Pour schématiser, tout changement de comportement qui dure un peu plus de quelques jours est une alerte, soit sur le mode agressif, ou sur le mode compulsif, avec des manies qui s’installent, mais il y a aussi une forme de tristesse : être tristounet, rien que cela, c’est une alerte. L’alerte ne veut pas dire qu’il y a quelque chose de grave derrière, mais on doit commencer à parler ensemble. La maladresse de tout parent, c’est de poser la question : « Qu’est-ce qui ne va pas ? » L’adolescent ne peut rien répondre à cette question et il faut toujours faire un détour. Par exemple, lorsque l’adolescent est sur Internet, il faut venir parler avec lui de ce qu’il regarde, non pas comme un enquêteur, mais en s’intéressant à ce qu’il fait. À partir de là, on déroule le fil progressivement et les adolescents peuvent commencer à parler. La mise en confiance est importante.

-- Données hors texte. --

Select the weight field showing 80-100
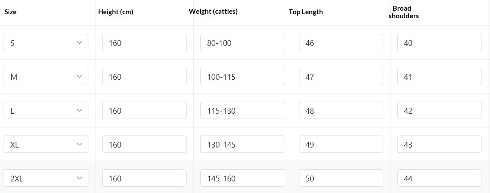Screen dimensions: 490x193 242,43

Vous rappelez que les parents de harceleurs, lorsqu’ils sont mineurs, peuvent être condamnés à des dommages et intérêts. Comment peuvent-ils découvrir le mauvais comportement de leur adolescent ?

Prévenir, cela se joue dans toute l’éducation, dans la transmission. Si un garçon fait du football et si son père est entraîneur en criant « les petites femmelettes » – c’est un exemple un peu caricatural – assez rapidement, le jeune garçon va adopter les attitudes paternelles. Il faudra probablement plusieurs générations pour avoir une vraie conscience de ce qui peut blesser l’autre. C’est une vraie prévention sur le long terme. Après, il peut y avoir un signe d’alerte à travers une réflexion, une moquerie qui continue à table, et les parents deviennent coupables s’ils entretiennent ce côté un peu provocateur et destructeur de leur adolescent.

On évoque le harcèlement entre adolescents, mais il y a aussi le cyber harcèlement émanant d’adultes qui ont des arrière-pensées d’ordre sexuel. Comment lutter contre cela ?

Les parents redoutent cela de plus en plus. C’est quelque chose de grave, c’est quelque chose de très organisé. J’ai beaucoup travaillé sur ce réseau de prédateurs qui mettaient en scène les adolescents jusqu’à les pousser au suicide. Il y a la même gravité avec des prédateurs individuels qui vont essayer d’obtenir des photos de l’adolescent nu ou des rencontres. Il y a aussi des gangs organisés qui sont en quête de jeunes adolescents ou adolescentes pour exploiter leur naïveté. C’est une forme de banditisme sur Internet qui se développe. Les parents doivent donc être extrêmement vigilants et je conseille toujours aux parents d’adolescents d’avoir une veille sur les réseaux sociaux jusqu’à l’âge de 15 ans.

C’est encore possible jusqu’à 14-15 ans, mais à partir de 16 ans, l’adolescent devient de plus en plus autonome…

Oui, mais les parents auront déjà fait le travail ! Surveiller, c’est aussi alerter. C’est à 13-14 ans que ces jeunes découvrent un monde pour lequel ils n’ont aucune préparation. Les parents n’ont pas à sanctionner ou à juger, ils doivent surtout apprendre la vie à leur adolescent. Ce qui fait qu’à 16 ans, ils n’auront plus besoin de regarder car l’adolescent sera sorti de sa naïveté et un certain nombre de points de repère vont l’amener à fuir ce qui n’est pas clair. Je constate que lorsque des adolescents sont en réseau sur Internet, il y en a toujours un qui alerte les autres. Il y a même une entraide.